Study design Flashcards
Participants randomly allocated to intervention or control group (e.g. standard treatment or placebo)
Practical or ethical problems may limit use
Randomised controlled trial
Observational and prospective. Two (or more) are selected according to their exposure to a particular agent (e.g. medicine, toxin) and followed up to see how many develop a disease or other outcome.
The usual outcome measure is the relative risk.
Examples include Framingham Heart Study
Cohort study
Observational and retrospective. Patients with a particular condition (cases) are identified and matched with controls. Data is then collected on past exposure to a possible causal agent for the condition.
The usual outcome measure is the odds ratio.

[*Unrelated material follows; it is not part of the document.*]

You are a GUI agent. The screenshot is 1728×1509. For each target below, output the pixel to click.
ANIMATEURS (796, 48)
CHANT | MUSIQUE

Inexpensive, produce quick results
Useful for studying rare conditions
Prone to confounding
Case-control study
Provide a ‘snapshot’, sometimes called prevalence studies
Provide weak evidence of cause and effect
Cross-sectional survey
Levels of evidence
Ia - evidence from meta-analysis of randomised controlled trials
Ib - evidence from at least one randomised controlled trial
IIa - evidence from at least one well designed controlled trial which is not randomised
IIb - evidence from at least one well designed experimental trial
III - evidence from case, correlation and comparative studies
IV - evidence from a panel of experts
Grading of recommendation
Grade A - based on evidence from at least one randomised controlled trial (i.e. Ia or Ib)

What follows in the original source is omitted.